:: Supplied material ::

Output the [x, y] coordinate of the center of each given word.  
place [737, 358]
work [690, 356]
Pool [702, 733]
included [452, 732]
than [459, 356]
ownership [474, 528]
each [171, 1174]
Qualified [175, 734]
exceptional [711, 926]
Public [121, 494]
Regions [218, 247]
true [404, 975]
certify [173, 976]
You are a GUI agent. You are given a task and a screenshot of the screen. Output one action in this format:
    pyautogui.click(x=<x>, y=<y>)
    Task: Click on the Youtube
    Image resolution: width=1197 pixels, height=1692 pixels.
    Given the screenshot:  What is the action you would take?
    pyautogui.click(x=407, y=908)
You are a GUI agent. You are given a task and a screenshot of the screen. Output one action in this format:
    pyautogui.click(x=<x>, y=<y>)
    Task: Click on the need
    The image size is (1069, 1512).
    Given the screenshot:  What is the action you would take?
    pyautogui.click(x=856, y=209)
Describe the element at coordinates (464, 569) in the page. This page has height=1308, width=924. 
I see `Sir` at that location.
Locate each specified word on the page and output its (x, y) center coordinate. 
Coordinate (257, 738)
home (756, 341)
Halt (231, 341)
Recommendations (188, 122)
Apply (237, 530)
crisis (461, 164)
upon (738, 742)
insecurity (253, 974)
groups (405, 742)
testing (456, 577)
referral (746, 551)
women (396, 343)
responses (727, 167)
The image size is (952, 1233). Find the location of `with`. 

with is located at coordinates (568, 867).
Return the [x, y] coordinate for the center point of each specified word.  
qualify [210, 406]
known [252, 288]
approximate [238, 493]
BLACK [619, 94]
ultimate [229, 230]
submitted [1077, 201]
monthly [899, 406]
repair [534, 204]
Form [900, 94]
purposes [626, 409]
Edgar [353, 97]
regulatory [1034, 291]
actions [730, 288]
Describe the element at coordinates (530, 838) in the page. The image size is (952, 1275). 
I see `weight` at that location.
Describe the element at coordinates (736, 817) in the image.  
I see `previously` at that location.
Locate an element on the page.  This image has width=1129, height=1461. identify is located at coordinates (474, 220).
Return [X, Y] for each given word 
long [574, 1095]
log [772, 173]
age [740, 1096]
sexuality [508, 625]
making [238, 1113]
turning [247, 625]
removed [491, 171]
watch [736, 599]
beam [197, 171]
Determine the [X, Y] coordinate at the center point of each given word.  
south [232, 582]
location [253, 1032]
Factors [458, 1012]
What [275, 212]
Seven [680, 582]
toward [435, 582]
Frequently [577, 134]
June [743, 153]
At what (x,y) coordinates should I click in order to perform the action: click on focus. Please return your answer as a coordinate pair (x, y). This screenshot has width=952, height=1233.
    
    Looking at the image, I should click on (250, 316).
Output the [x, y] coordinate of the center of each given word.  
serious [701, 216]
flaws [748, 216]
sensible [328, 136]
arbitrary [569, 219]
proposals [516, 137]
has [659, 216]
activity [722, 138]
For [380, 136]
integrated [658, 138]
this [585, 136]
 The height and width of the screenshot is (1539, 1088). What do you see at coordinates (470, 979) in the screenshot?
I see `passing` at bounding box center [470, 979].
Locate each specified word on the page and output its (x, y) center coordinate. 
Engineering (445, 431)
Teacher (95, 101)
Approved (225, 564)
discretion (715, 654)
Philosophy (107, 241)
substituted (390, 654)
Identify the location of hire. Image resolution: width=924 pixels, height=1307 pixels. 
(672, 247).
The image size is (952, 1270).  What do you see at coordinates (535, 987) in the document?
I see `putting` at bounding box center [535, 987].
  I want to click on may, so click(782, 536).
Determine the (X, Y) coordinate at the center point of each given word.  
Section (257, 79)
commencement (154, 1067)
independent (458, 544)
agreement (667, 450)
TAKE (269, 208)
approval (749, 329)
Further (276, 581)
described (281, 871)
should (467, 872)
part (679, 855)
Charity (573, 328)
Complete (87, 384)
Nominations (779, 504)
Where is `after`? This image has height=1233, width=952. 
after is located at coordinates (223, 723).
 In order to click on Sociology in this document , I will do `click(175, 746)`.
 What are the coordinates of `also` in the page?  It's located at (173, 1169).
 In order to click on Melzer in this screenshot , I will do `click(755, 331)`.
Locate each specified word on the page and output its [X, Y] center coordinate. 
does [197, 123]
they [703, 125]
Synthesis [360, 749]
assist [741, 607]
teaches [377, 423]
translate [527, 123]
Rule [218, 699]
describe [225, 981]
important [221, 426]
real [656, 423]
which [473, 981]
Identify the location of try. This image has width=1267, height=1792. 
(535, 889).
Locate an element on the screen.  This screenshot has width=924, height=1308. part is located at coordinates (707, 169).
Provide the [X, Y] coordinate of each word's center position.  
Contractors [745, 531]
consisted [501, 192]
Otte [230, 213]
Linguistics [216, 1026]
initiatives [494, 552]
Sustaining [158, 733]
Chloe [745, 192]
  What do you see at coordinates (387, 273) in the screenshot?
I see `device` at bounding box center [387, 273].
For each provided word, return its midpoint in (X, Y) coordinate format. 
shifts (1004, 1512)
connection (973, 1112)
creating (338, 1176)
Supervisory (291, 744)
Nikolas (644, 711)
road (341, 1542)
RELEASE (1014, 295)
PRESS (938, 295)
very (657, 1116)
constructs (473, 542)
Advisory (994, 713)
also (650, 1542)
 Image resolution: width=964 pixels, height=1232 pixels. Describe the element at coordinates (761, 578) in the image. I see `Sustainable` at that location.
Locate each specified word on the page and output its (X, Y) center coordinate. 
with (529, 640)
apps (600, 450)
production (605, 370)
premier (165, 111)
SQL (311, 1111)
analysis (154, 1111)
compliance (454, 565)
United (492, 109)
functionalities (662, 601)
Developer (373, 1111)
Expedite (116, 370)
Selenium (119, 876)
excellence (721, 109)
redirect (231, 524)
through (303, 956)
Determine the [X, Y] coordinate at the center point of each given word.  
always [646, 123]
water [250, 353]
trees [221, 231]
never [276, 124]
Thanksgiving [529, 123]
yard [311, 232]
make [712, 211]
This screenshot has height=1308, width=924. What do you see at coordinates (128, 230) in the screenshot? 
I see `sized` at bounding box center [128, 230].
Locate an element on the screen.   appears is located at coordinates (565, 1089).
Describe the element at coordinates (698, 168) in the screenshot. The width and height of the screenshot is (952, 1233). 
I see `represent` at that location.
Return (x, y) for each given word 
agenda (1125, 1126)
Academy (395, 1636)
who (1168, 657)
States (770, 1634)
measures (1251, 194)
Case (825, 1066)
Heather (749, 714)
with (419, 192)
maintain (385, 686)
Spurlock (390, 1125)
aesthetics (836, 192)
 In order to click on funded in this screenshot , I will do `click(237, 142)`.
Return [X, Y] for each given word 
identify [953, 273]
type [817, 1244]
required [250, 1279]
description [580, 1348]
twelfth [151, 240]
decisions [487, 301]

:::

== Written instruction ==
Transcribe the items above word for word, beginning at the line that contains "important [221, 426]" and stopping after the line that contains "Contractors [745, 531]".

== Exercise output ==
important [221, 426]
real [656, 423]
which [473, 981]
Identify the location of try. This image has width=1267, height=1792. 
(535, 889).
Locate an element on the screen.  This screenshot has width=924, height=1308. part is located at coordinates (707, 169).
Provide the [X, Y] coordinate of each word's center position.  
Contractors [745, 531]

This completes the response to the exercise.